** Records from a data source **
--- START ---
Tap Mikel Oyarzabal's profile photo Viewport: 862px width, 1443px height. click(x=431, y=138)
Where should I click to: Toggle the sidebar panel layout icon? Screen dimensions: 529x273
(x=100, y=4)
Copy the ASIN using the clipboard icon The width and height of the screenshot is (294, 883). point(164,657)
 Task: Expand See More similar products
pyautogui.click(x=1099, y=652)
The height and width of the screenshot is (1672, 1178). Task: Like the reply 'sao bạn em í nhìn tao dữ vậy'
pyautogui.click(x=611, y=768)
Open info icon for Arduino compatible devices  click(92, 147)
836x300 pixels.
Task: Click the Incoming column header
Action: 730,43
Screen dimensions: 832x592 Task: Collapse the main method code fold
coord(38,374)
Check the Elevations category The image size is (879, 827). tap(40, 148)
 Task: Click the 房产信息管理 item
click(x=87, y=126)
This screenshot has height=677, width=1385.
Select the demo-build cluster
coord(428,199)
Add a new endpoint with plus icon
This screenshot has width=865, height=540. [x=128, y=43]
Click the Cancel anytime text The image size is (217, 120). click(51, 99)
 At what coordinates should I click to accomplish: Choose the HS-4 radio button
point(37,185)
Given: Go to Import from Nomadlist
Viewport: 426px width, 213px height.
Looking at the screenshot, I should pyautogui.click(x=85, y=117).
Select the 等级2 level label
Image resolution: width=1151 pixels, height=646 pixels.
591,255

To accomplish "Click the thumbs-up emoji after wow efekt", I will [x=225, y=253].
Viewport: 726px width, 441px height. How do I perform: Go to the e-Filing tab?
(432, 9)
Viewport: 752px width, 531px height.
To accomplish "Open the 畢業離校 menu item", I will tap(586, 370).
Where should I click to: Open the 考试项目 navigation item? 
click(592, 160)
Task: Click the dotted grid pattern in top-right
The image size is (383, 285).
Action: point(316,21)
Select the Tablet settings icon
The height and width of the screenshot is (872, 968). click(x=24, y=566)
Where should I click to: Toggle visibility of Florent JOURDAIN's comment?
--- END ---
** EXERCISE **
Repeat the lines above, from the one containing "Select the 等级2 level label" to the final line, word for word and with nothing else.

** SOLVED PROBLEM **
Select the 等级2 level label
Image resolution: width=1151 pixels, height=646 pixels.
591,255

To accomplish "Click the thumbs-up emoji after wow efekt", I will [x=225, y=253].
Viewport: 726px width, 441px height. How do I perform: Go to the e-Filing tab?
(432, 9)
Viewport: 752px width, 531px height.
To accomplish "Open the 畢業離校 menu item", I will tap(586, 370).
Where should I click to: Open the 考试项目 navigation item? 
click(592, 160)
Task: Click the dotted grid pattern in top-right
The image size is (383, 285).
Action: point(316,21)
Select the Tablet settings icon
The height and width of the screenshot is (872, 968). click(x=24, y=566)
Where should I click to: Toggle visibility of Florent JOURDAIN's comment?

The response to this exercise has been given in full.